Extracted text —
Bloody Saturday again! Didn’t really want to go out, but I had to. Running low on beer for one thing and it is Saturday night!
So what other news? A friend of mine who works in the film industry and who lives in Yorkshire has just informed me that he’s making an official complaint to his local authorities about the behaviour of certain people on a certain site who have been naming him in connection with some secret government ‘conspiracy’ over plans to develop land upon which is situated the alleged grave of the legendary Robin Hood.
Like other people, this person was once a friend of these two people, and he trusted them with confidential information like scripts for proposed film projects. But this hasn’t stopped them ‘turning on him relentlessly’ just for the sake of trying to milk yet more publicity out of the Robin Hood story. Robin Hood and his alleged grave in West Yorkshire has caused quite a lot of this over the years. Some people allege that he is buried in this deserted woodland grave solely on the basis on some stone inscription on the side which says so. There is really no more evidence than the suppositions of a handful of neurotic people; all extremely insipid stuff – especially when the grave – complete with inscription stone is certainly only the result of some Victorian folly.

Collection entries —

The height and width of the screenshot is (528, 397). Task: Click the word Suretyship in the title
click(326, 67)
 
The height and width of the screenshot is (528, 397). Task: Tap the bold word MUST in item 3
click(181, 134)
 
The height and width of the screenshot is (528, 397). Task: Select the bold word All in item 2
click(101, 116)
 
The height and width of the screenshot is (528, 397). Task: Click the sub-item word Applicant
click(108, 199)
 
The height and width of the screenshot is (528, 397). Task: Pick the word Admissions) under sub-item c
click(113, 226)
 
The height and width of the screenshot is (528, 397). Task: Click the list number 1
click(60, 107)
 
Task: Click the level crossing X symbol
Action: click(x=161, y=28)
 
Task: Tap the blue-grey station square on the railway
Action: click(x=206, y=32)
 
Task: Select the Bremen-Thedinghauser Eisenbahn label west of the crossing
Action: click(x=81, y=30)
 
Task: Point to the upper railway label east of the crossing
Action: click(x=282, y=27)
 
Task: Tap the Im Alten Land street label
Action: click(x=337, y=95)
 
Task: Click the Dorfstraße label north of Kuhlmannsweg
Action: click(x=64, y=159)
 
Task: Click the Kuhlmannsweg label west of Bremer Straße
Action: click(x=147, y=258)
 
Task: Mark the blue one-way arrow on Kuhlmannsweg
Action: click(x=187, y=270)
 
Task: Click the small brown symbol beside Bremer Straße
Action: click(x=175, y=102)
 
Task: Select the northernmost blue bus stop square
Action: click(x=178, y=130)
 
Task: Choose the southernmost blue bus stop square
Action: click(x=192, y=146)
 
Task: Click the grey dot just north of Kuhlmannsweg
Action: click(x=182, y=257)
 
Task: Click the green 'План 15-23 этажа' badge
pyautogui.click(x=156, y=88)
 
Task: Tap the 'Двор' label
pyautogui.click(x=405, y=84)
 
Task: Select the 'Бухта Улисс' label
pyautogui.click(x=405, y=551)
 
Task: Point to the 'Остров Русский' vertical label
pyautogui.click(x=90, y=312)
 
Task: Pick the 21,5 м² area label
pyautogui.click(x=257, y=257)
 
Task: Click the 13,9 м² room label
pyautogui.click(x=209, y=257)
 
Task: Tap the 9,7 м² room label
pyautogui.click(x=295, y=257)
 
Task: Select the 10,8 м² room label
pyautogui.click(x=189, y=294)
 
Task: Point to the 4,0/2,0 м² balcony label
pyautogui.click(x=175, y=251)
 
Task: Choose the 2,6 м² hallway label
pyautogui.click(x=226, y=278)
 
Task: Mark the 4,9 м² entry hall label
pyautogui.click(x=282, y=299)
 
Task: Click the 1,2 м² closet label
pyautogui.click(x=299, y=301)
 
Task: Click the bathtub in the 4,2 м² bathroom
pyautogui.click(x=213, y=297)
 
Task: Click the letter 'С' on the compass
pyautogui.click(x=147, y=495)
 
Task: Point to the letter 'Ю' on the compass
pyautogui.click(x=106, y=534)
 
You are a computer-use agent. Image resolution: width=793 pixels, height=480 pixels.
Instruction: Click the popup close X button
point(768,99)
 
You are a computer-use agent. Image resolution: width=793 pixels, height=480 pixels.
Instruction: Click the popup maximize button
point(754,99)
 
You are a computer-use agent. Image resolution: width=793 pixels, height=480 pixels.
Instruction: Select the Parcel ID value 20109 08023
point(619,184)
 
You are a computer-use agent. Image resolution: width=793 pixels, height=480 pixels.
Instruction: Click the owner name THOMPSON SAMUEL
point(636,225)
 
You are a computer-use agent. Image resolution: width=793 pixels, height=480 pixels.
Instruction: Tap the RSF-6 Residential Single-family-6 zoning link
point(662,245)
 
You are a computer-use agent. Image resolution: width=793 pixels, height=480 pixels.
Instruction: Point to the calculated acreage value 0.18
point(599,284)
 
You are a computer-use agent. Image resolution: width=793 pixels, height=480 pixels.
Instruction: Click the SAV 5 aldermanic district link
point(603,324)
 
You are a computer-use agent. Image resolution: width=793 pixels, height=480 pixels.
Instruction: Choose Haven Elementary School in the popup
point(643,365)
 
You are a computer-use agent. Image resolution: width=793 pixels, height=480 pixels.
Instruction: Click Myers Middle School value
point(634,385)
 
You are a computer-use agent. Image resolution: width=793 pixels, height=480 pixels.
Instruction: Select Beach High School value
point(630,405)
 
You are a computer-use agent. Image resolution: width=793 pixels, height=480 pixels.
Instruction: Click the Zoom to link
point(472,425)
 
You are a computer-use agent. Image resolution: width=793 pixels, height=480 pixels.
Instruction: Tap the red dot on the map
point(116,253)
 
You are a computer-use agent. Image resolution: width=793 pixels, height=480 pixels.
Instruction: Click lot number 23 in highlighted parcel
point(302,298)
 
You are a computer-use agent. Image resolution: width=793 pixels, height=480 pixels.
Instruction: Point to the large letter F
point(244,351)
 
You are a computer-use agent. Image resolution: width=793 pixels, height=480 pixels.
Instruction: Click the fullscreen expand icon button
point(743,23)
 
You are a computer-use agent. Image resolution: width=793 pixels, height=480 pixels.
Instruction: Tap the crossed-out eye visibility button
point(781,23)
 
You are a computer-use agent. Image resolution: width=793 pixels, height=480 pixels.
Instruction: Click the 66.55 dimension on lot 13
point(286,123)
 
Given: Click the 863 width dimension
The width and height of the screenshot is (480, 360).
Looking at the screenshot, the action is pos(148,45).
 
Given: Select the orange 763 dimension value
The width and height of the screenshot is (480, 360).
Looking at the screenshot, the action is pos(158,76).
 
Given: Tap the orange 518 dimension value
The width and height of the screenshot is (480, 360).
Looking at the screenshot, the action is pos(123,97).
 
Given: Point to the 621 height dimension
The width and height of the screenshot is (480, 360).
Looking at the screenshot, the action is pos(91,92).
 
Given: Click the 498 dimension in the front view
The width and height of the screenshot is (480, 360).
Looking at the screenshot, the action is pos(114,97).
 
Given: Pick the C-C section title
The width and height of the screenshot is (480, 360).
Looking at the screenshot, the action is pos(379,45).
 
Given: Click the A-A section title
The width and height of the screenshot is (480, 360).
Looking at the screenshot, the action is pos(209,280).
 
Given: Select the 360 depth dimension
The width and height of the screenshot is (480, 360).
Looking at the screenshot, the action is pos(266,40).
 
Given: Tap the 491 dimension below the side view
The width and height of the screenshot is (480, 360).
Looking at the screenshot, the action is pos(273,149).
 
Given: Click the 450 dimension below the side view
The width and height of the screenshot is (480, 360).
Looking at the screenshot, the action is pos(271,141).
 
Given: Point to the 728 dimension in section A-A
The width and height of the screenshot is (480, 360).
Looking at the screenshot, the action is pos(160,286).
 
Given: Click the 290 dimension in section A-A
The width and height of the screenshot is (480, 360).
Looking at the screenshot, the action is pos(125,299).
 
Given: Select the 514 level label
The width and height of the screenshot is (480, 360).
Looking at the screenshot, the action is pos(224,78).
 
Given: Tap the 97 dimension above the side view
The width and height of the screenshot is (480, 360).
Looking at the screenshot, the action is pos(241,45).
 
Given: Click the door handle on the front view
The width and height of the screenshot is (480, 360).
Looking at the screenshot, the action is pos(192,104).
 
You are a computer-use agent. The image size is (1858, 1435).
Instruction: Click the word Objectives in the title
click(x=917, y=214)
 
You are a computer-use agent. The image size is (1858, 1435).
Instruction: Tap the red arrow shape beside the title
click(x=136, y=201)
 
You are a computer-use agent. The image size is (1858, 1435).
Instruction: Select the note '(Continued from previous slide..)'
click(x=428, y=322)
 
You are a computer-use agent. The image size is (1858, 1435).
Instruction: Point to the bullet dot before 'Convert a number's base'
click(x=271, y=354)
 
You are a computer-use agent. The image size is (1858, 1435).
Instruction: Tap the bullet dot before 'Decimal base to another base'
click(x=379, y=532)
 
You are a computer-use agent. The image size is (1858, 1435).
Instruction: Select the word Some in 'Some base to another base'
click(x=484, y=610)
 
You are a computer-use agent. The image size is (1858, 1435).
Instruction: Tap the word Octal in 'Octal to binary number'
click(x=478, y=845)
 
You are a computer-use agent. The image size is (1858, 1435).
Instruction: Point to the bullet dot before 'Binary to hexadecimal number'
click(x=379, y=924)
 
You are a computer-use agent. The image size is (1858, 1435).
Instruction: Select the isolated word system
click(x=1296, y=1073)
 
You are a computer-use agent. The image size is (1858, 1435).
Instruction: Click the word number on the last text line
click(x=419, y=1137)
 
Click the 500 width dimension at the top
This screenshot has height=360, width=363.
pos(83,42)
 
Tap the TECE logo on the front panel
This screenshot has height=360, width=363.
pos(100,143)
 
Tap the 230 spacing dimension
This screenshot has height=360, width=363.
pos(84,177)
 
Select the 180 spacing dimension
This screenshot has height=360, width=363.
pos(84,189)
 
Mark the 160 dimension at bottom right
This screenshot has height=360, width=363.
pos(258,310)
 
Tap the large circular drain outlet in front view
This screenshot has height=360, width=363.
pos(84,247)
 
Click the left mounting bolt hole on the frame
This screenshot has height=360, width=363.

Given instruction A —
Using the post about the alleged Robin Hood grave, decide whether each statement agrees with it. Answer yes or no for each, and quote the deciding words. (i) One reason the writer went out was a shortage of beer. (ii) The friend who lodged the complaint works in the music industry. (iii) The text says the inscription stone on the grave dates from medieval times.
Given instruction B —
Return the collection entries from the line with "Task: Click the 1,2 м² closet label" up to and including the line with "pyautogui.click(x=106, y=534)".

Final answer A —
(i) Yes: "Running low on beer for one thing"
(ii) No: "works in the film industry"
(iii) No: "certainly only the result of some Victorian folly"

Final answer B —
Task: Click the 1,2 м² closet label
pyautogui.click(x=299, y=301)
 
Task: Click the bathtub in the 4,2 м² bathroom
pyautogui.click(x=213, y=297)
 
Task: Click the letter 'С' on the compass
pyautogui.click(x=147, y=495)
 
Task: Point to the letter 'Ю' on the compass
pyautogui.click(x=106, y=534)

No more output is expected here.